■ EXERCISE OBJECTIVE:
Up to and including the line with "1024x434 pixels.", restate every line of the records below word for word, from the first line on, leaving out the pictures.

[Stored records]

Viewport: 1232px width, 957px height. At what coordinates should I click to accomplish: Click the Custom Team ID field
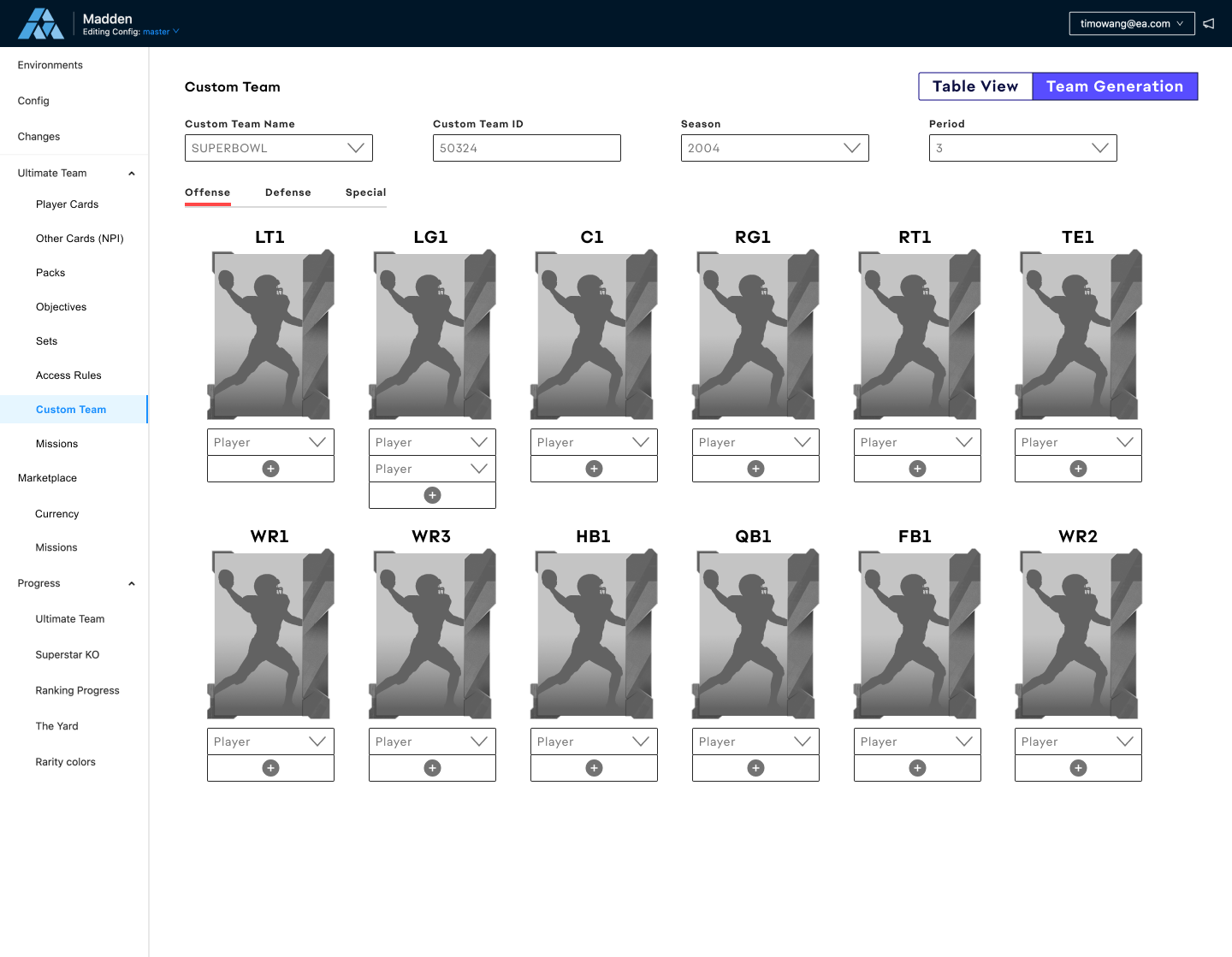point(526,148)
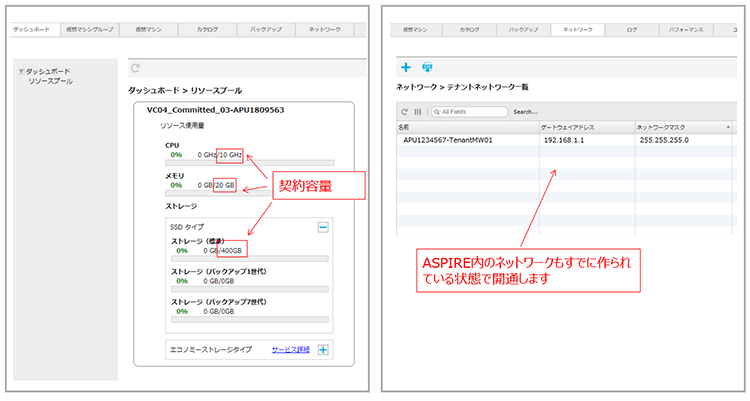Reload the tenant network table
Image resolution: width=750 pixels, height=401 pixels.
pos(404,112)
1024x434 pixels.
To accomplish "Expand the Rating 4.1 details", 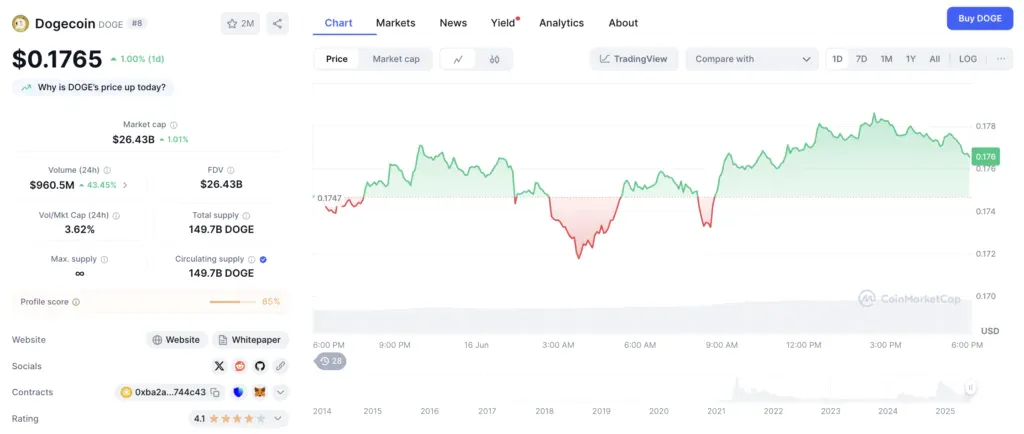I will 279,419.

■ THE ANSWER:
Viewport: 1232px width, 957px height. At what coordinates should I click to accomplish: Click the Custom Team ID field
point(526,148)
Reload the tenant network table
Image resolution: width=750 pixels, height=401 pixels.
pos(404,112)
1024x434 pixels.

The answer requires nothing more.